Fast-forward a couple of decades and the rise of the Personal Computer and the Internet was such a fast and wide reaching thing that the MPAA/RIAA didn't have time to really look at and arrive with a new business model. They just stuck their heads in the sand and hoped it would go away. It didn't. The PC and Internet made it possible to almost perfectly duplicate the original copyrighted work in an extremely short time, with very little quality loss, and made distribution of these duplicate works extremely easy and fast. The MPAA/RIAA tried to sue as many people as they could but it turned into a PR disaster, such large and powerful organisations picking on little Johnny in his mothers basement, and in some cases, little Johnny's mother.
It is high time that the Film and Music industries finally conceeded defeat and came up with a new modern business model that will make everyone happy. My idea is this...
Steam, from Valve Software.
It's the perfect idea for this kind of content access and distribution. Sure it will require some small tweaks to make it apply to Video and Audio files, but the idea is just the same. Sure there is stuff like iTunes but they are hold-overs from the tightly controlled (DRM) distribution model of old, and they need to be scrapped.
A studio needs to make their works available within the 'Steam' style framework where a user's content library is stored in the system. Newly released content is made available from a central server but as it gets downloaded, the system starts using a P2P model where once there is a critical mass, the central server basically becomes a backup for the P2P version of the file. As for the purchasing of music or films, you access the store, you pay a small amount of money, say a couple of dollars for an album, or maybe $5 for a feature film. You get a perpetual license to the content, if you loose it you can just download another copy from the P2P pool, you can freely copy the file to other systems and access it whenever and whereever.
Then the store can have deals on content. Like all the bond films? Instead of paying $300 for DVDs of the whole thing, you can pay like $50 and get all of them. Is it the holiday season? 30% discount on all the crappy holiday season films. Want to keep the Cinemas in business? All latest released stuff still gets screened at the Cinema but keep your ticket which has a redemption code for a free or heavily discounted digital copy of the movie from the Store.
The whole issue is pricing the content at a point where everyone thinks 'Meh, it's only a few bucks, i'll buy it" the same thought process can be seen with movies that didn't do so well at the box office in the bargain basement bin at the local shopping complex. "Some Crappy Movie for $8, it was an ok movie, i'll grab it for $8, no big deal" The bonus of doing the content distribution digitally instead of over physical media is with the Store/P2P approach is that the Industry doesn't have to pay or pays almost nothing for distribution, it's pure profit. Where as the $8 DVD in the bargain basement bin still has to pay shipping, manufacturing, wages, etc up the line and will make almost no money in the end.

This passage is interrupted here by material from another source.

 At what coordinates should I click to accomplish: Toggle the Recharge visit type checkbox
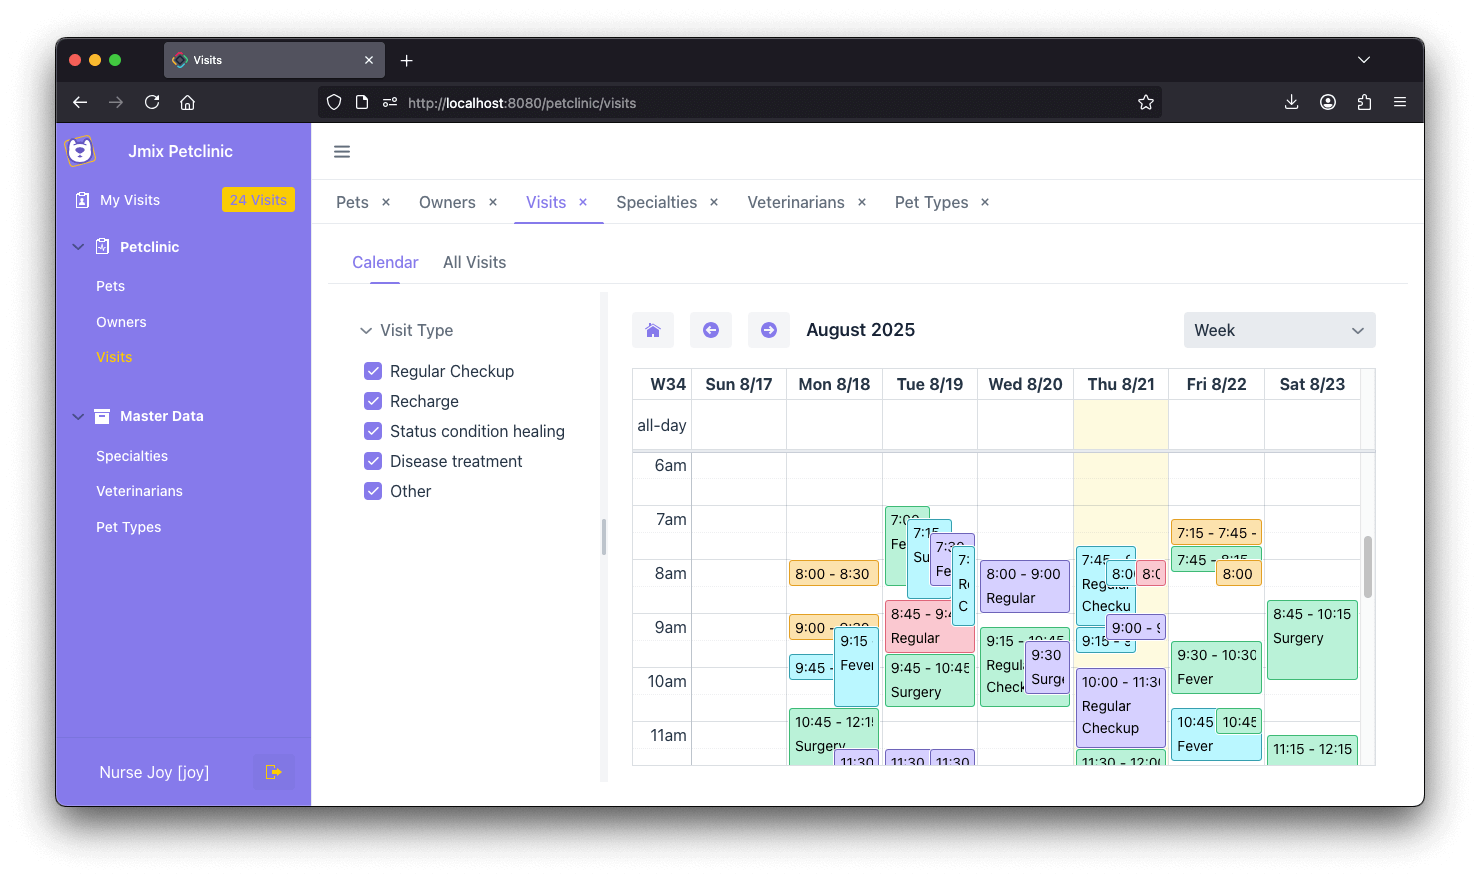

Then comes the added benefits from the Store based approach. Have a single unified store. Sure it will be a monopoly but if it represented the whole of the global content industries, the cost of running the thing can be shared easily, thus making the running cost of it for any particular company rather small, and leaving them with even more profit. It also avoids market segmentation with people having content on multiple services. Also with the monopoly store approach, there is a guarantee that the store will always exist, thus keeping everyone's purchases 100% safe forever. The game stores (Like Steam) have a problem of if the parent company shutters the service what happens to the user's legally purchased content. This is a non-issue for a global, industry-wide service.
Next comes the metrics that could be data-mined from each user in an anonymous fashion. They could work out what films/music people like the most and produce more of that type of content, thus fueling more sales.
This is something I thought of for about the whole of 20mins, why is it so hard for the content industries to come up with something like it!